Photo via Pixabay by Skeeze

Soldiers returning from deployment sometimes bring the trauma of war home with them. Being injured themselves or witnessing others injured or dying, can have lasting physical and emotional effects on our military men and women. Symptoms of Post Traumatic Stress Disorder, or PTSD, can surface immediately or take years to appear. These symptoms can include sleeplessness, recurring nightmares or memories, anger, fear, feeling numb, and suicidal thoughts. These symptoms can be alleviated with medications and/or by the use of service dogs.

Service Dogs for Veterans and What They Do

A service dog is one that is trained to specifically perform tasks for the benefit of an individual with a physical, mental, sensory, psychiatric, or intellectual disability. Service dogs meant specifically for PTSD therapy, provide many benefits to their veteran companions. These dogs provide emotional support, unconditional love, and a partner that has the veteran’s back. Panic attacks, flashbacks, depression, and stress subside. Many vets get better sleep knowing their dog is standing watch through the night for them.

Taking an active role in training and giving the dog positive feedback can help the veteran have purpose and goals. They see that they are having a positive impact and receiving unconditional love from the dog in return. The dog can also be the veteran’s reason to move around, get some exercise, or leave the house.

Bonding with the dogs has been found to have biological effects elevating levels of oxytocin, which helps overcome paranoia, improves trust, and other important social abilities to alleviate some PTSD symptoms. When the dogs help vets feel safe and protected, anxiety levels, feelings of depression, drug use, violence, and suicidal thoughts decrease.

Service dogs can also reduce medical and psychiatric costs when used as an alternative to drug therapy. Reducing bills will reduce stress on the veteran and their family.

Impact of Service Dogs on Veterans with PTSD

These dogs offer non-stop unconditional love. When military personnel return to civilian life adjustment can be difficult, and sometimes the skills that they have acquired in the field are not the skills they can put toward a career back home. A dog will show them the same respect no matter what job they do, and that can be extremely comforting.

Service dogs can also foster a feeling of safety and trust in veterans. After going through particular experiences overseas, it may be difficult for veterans to trust their environment and feel completely safe. Dogs can offer a stable routine, be vigilant through the night (so the vet doesn’t have to), and be ever faithful and trustworthy.

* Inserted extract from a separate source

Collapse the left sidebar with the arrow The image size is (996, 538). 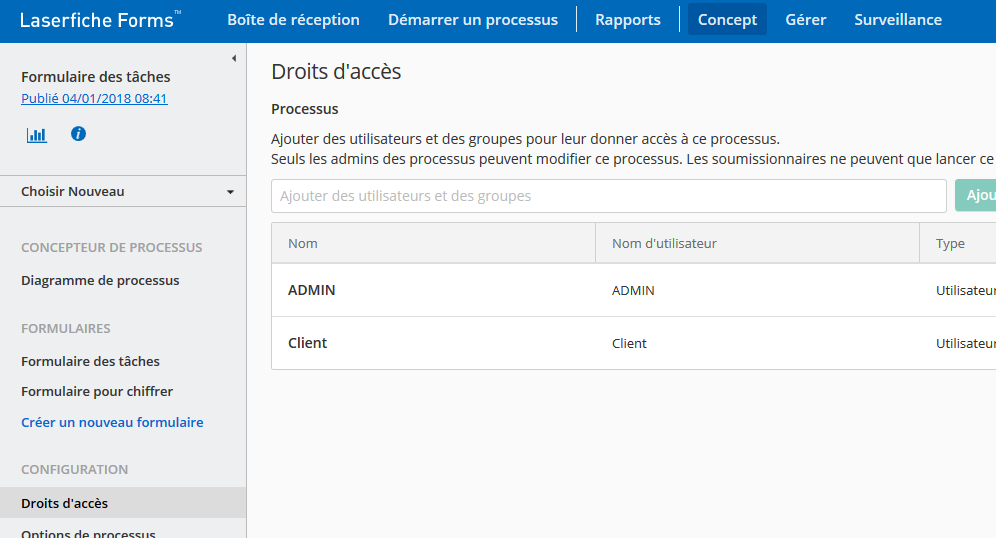(234, 58)
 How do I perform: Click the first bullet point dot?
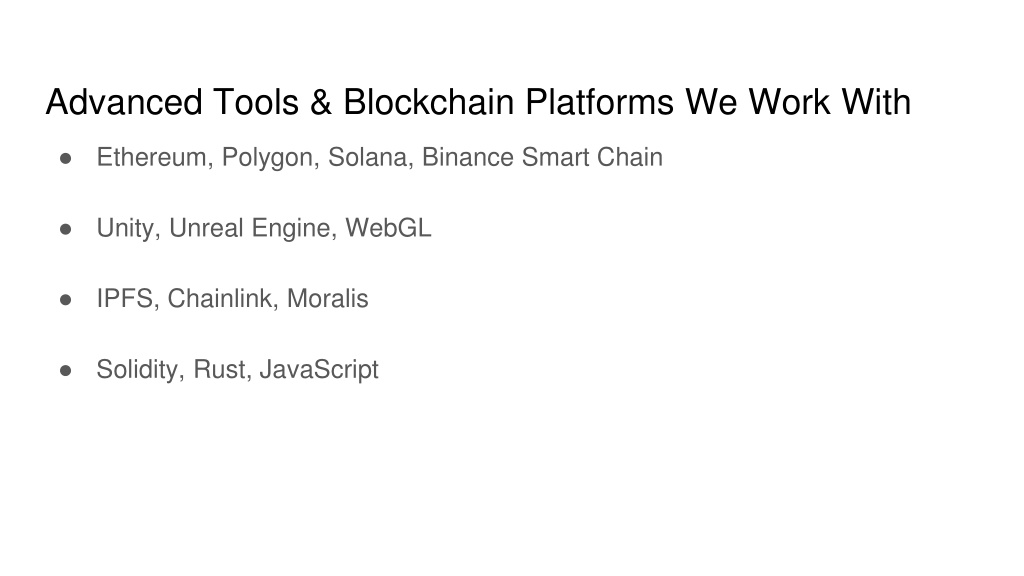click(65, 159)
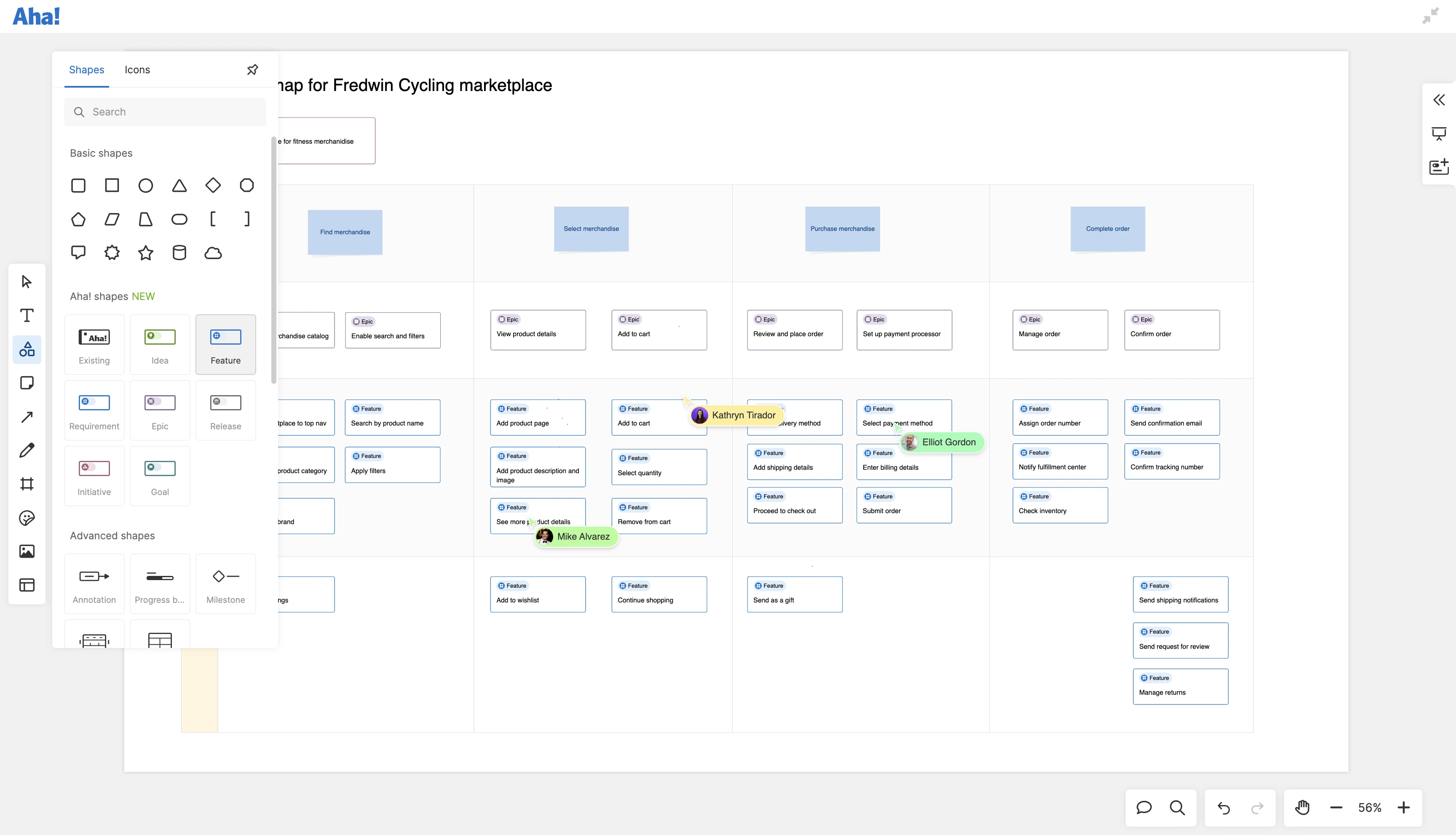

Veterans sometimes have difficulty with relationships after departing the military because they are accustomed to giving and receiving orders. Dogs respond well to authority and don’t mind taking orders. The flip side is that by taking care of the dog’s needs, the veteran can also get used to recognizing and responding to the needs of others.

Service Dogs are also protective. They will be by the veteran’s side whenever needed and have their back like their buddies did on the battlefield. They will provide security and calm without judgment. The dog will not mind if you’ve had a bad day and be there to help heal emotional wounds. For this reason, PTSD service dogs are also a great help to veterans suffering from substance abuse disorders.

In an article by Mark Thompson called “What a Dog Can Do for PTSD”, an Army vet named Luis Carlos Montalvan was quoted as saying, “But for all veterans, I think, the companionship and unwavering support mean the most. So many veterans are isolated and withdrawn when they return. A dog is a way to reconnect, without fear of judgment or misunderstanding.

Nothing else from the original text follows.